Jonathan Band then spoke about the legal issues in the Google controversy, expanding on his previously published analysis to argue that Google is engaging in fair use. According to him, Google has recognized that, for certain reference works such as dictionaries, even a snippet might substitute for access to the work, so Google Book Search might give you a result listing for a term found in a dictionary but no text at all. As noted above, he emphasized the difficulty of finding the proper rights owners of all the relevant books; many are essentially orphan works, and an opt-in rather than opt-out arrangement would gut the project even if rights owners were generally willing to opt in once contacted.

As he pointed out, Google's web search business depends on opt-out, and if Google Book Search isn't fair use, then its web search seems vulnerable as well (a fact that may help Google more than hurt it, since web search is so important to the internet as it has developed). Of course a properly configured robot exclusion header doesn't require the author to keep up with who's doing search these days the way Google's opt-out for books does. On the other hand, as a practical matter only Google (and maybe Microsoft and Yahoo!) is likely to engage in large-scale digitization. I think this cuts both ways: maybe Google uniquely has the resources to seek permission or maybe this means that letting Google do this does not threaten any other likely market and it will be easy to opt out from digitization by telling Google. Band also emphasized the economic benefit to Google from Book Search: if it makes Google's search engine more attractive, suddenly there's a billion-dollar barrier to entry that can't be overcome just by writing a better search spider.

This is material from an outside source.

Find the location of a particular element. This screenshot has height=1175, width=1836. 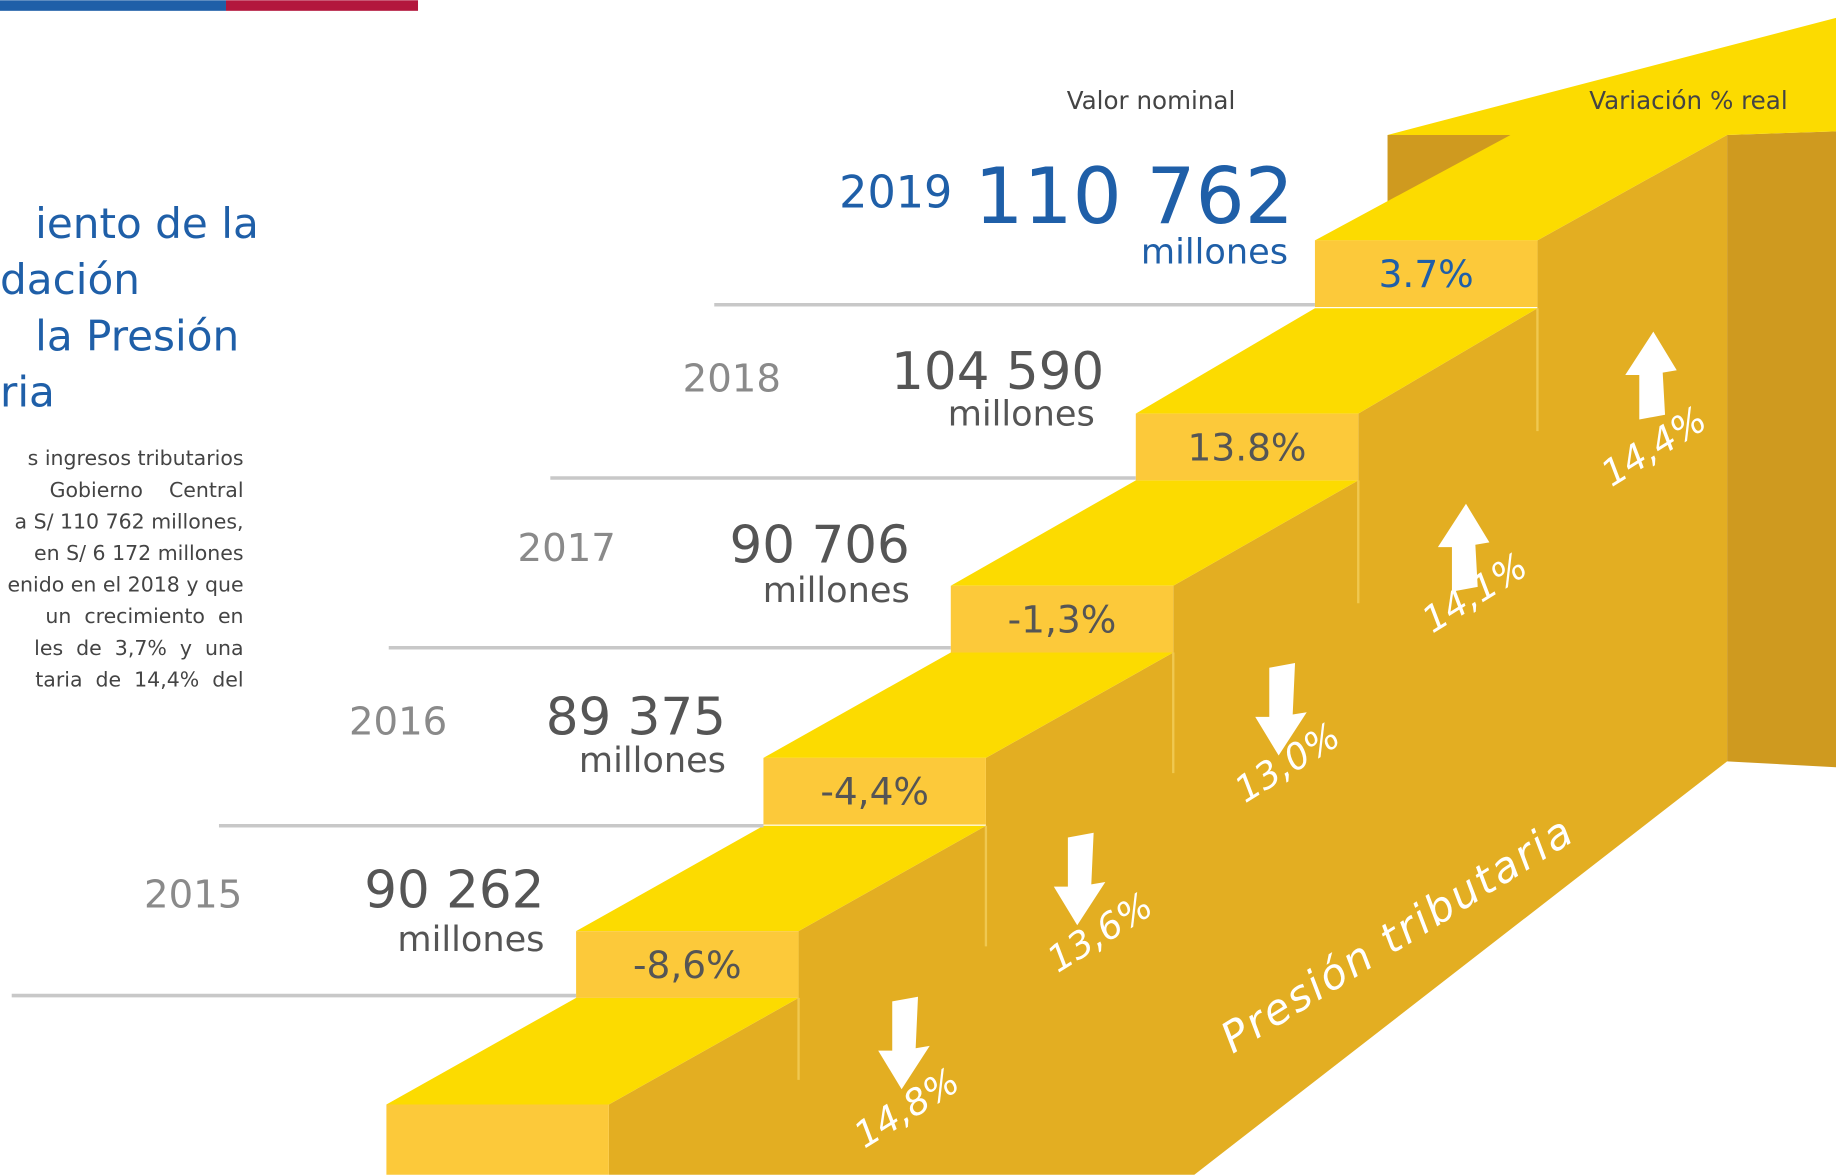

Ultimately, I don't think Google's size or uniqueness should be central to the fair use inquiry. Either an intermediary should be able to make a digital copy for the purpose of returning small segments to searchers, analogous to the software reverse engineering cases, or it shouldn't. This is especially important given that Google plans to give a complete digital copy to the library whose book was digitized; the library will then be in a similar position to Google. If it also restricts uses the way Google does (or some other way, for example by locking up the physical copy for preservation purposes and then allowing one electronic check-out at a time, the way some ebook lending works now), then the fair use analysis should be similar, with the exception of the commercial/noncommercial factor. The conceptual difficulty here is that there are a number of interrelated, arguably fair uses: Google gets to make a digital copy for itself in consideration for digitizing the book for the library; the library gets a digital copy back in consideration for lending the book to Google; these copies may never be accessible in full to any end-user.

I, for one, am very interested to see what's going to happen next.